Scarritt, Scarritt & Jones and C. C. Madison for respondents.

(1) If section 3805, R. S. 1899, is construed to mean that the county court could exercise the authority therein given on or before the 1st day of March, 1890, and not thereafter, then it is void as being obnoxious to section 53, article 4, of the State Constitution. State ex rel. v. County Court, 89 Mo. 237; State ex rel. v. Herrmann, 75 Mo. 340. It is the duty, however, of the court to so construe a law, if possible, as to escape such a conclusion, and if it is susceptible of a construction that would render it valid, it is the duty of the court to give it such construction. State ex rel. v. Laughlin, 75 Mo. 147; Phillips v. Railroad, 86 Mo. 540; State v. Hope, 100 Mo. 347; Deal v. Mississippi County, 107 Mo. 464. This conclusion can be avoided by a sensible and reasonable construction of the act, that is, by giving full force and effect to the words "or that may hereafter contain," so that it would include Kaw township as it might thereafter exist, or any other township in the State which might thereafter come within the purview of the act. (2) The power granted by this section to the county courts is a legislative power, and as such must be held to be a continuing power, unless there is something in the law which clearly enacts to the contrary. Estes v. Owen, 90 Mo. 113; Smith v. Tobener, 32 Mo.App. 601; McCommach v. Parchin, 53 Mo. 33; Farrar v. St. Louis, 80 Mo. 379.

VALLIANT, J. Fox, C. J., Gantt and Graves, JJ., concur; Lamm, J., dissents; Burgess and Woodson, JJ., not sitting.

OPINION

In Banc.

Certiorari.

VALLIANT J. -- On the application of the Attorney-General a writ of certiorari issued to the respondents, judges composing the county court of Jackson county, commanding them to send a certified transcript of the record of that court containing its proceedings had at its February term, 1890, dividing Kaw township into eight justice-of-the-peace districts, and also its proceedings had at its May term, 1910, in reference to dividing Kaw township into six justice-of-the-peace districts.

In obedience to the writ, respondents have sent up the records called for, by which it appears that on the 24th day of February, 1890, the county court of Jackson county divided Kaw township into eight justice-of-the-peace districts, defining their metes and bounds, and that on May 3, 1910, the court made and entered of record an order dividing Kaw township into six justice-of-the-peace districts.

As if in response to the writ, respondents have also sent up transcripts of the record containing various other orders relating to the same subject at different periods and different terms of that court between the February term, 1890, and the May term, 1910, besides certain ordinances of the city council.

I. A motion is filed by the Attorney-General to strike out all that part of the return showing the proceedings of the court between the dates and terms last mentioned, and the other extraneous matter.

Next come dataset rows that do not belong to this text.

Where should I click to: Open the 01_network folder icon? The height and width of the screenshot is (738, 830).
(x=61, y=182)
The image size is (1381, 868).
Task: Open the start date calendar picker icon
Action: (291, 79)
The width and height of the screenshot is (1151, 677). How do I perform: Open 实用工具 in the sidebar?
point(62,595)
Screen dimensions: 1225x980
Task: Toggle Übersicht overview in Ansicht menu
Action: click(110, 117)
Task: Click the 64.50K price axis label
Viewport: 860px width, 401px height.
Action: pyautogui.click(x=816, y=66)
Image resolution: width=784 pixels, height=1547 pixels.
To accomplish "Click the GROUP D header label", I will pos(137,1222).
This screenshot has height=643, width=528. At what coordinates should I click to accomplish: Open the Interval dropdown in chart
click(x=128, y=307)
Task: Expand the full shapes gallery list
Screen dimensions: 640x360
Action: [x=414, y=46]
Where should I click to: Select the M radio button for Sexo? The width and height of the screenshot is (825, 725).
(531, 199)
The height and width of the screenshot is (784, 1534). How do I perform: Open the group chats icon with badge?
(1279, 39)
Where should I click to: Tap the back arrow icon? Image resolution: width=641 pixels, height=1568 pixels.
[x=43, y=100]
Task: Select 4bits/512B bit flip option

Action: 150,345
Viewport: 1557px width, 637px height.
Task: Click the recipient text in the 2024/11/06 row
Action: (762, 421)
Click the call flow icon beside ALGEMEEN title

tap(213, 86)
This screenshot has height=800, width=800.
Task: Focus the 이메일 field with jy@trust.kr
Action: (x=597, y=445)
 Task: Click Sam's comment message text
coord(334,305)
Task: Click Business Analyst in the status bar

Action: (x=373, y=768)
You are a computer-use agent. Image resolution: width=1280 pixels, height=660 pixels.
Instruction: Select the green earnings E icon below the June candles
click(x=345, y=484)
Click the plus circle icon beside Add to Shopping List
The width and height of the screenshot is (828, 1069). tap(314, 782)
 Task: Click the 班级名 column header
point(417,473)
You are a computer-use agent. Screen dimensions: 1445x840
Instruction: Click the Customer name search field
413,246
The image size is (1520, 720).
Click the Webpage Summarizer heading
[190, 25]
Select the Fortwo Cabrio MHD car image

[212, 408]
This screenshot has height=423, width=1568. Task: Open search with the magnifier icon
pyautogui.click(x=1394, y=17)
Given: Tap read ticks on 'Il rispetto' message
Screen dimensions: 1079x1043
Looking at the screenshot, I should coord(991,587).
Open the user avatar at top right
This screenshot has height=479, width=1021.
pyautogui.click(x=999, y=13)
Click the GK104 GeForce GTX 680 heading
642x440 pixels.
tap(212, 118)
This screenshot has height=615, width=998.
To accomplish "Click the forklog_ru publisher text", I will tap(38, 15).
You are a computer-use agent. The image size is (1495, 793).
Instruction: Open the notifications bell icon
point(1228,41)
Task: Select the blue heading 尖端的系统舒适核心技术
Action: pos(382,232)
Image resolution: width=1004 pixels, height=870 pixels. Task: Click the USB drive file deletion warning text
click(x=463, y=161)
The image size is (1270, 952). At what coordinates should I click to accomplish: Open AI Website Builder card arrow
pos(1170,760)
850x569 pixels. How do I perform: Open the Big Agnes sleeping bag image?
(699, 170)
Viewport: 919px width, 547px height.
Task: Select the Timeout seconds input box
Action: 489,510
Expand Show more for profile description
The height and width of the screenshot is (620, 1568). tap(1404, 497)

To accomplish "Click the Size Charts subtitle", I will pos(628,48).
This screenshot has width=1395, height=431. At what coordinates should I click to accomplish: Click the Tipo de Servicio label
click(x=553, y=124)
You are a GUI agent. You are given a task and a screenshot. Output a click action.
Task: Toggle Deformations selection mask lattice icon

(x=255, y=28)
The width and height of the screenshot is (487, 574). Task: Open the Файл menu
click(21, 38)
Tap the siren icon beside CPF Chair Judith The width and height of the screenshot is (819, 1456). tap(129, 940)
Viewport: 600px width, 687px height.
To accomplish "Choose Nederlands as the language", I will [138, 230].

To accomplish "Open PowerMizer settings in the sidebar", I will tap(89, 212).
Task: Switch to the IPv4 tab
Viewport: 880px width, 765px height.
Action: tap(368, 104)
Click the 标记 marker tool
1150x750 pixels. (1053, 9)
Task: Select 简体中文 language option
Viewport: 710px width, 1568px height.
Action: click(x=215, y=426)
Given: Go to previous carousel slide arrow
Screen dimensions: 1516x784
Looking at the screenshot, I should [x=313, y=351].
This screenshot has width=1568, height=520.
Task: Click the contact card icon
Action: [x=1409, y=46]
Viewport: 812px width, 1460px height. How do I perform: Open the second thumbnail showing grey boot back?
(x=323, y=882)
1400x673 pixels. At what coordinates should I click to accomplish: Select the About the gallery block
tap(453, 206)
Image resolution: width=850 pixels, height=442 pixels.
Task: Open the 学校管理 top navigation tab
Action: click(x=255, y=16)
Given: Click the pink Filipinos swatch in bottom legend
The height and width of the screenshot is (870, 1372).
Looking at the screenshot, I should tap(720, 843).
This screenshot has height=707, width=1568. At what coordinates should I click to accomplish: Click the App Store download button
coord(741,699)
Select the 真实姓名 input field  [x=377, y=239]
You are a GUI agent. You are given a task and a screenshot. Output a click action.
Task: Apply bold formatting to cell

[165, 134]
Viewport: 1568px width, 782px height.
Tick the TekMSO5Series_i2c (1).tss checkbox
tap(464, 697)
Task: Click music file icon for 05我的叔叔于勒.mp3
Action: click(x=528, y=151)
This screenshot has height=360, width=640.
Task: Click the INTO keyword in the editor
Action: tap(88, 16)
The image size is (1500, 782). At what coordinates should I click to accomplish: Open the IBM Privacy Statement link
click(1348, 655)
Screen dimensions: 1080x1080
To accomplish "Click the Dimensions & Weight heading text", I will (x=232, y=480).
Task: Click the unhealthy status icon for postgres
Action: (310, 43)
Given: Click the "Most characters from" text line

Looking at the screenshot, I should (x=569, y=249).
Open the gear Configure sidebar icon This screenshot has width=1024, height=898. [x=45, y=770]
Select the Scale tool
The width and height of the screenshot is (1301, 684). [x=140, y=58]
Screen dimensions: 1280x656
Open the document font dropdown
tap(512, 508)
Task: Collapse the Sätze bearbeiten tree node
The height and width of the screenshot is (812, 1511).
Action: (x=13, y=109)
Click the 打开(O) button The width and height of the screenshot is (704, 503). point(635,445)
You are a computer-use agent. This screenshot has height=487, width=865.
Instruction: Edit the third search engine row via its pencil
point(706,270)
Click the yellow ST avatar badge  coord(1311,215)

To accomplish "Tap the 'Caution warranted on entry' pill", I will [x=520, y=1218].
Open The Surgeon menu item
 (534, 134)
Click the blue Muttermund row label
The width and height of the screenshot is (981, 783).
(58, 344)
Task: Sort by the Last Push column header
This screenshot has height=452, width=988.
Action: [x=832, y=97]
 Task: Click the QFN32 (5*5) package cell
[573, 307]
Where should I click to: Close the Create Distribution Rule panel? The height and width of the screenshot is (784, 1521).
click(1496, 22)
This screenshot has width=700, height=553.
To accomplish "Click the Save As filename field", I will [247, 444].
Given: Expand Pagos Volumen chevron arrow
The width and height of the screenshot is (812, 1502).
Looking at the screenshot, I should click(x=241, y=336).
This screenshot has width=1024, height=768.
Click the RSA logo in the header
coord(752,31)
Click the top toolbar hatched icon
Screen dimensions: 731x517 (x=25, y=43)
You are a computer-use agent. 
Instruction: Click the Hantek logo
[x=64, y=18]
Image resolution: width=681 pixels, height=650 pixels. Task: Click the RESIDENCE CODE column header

That motion is sustained. There can be no return to a writ of certiorari except the record called for by the writ. In response to an alternative writ of mandamus or preliminary rule on an application for a writ of prohibition the respondent is called on to show cause why the writ should not issue, but not so in the case of a writ of certiorari. In such case the writ is peremptory from the first and the only duty that devolves on the court to which it is addressed is to send up the record called for, the validity of which when it comes is to be adjudged by what it shows on its face.

II. The question presented by the record before us is, did the county court of Jackson county have authority at its May term, 1910, to divide Kaw township into justice-of-the-peace districts?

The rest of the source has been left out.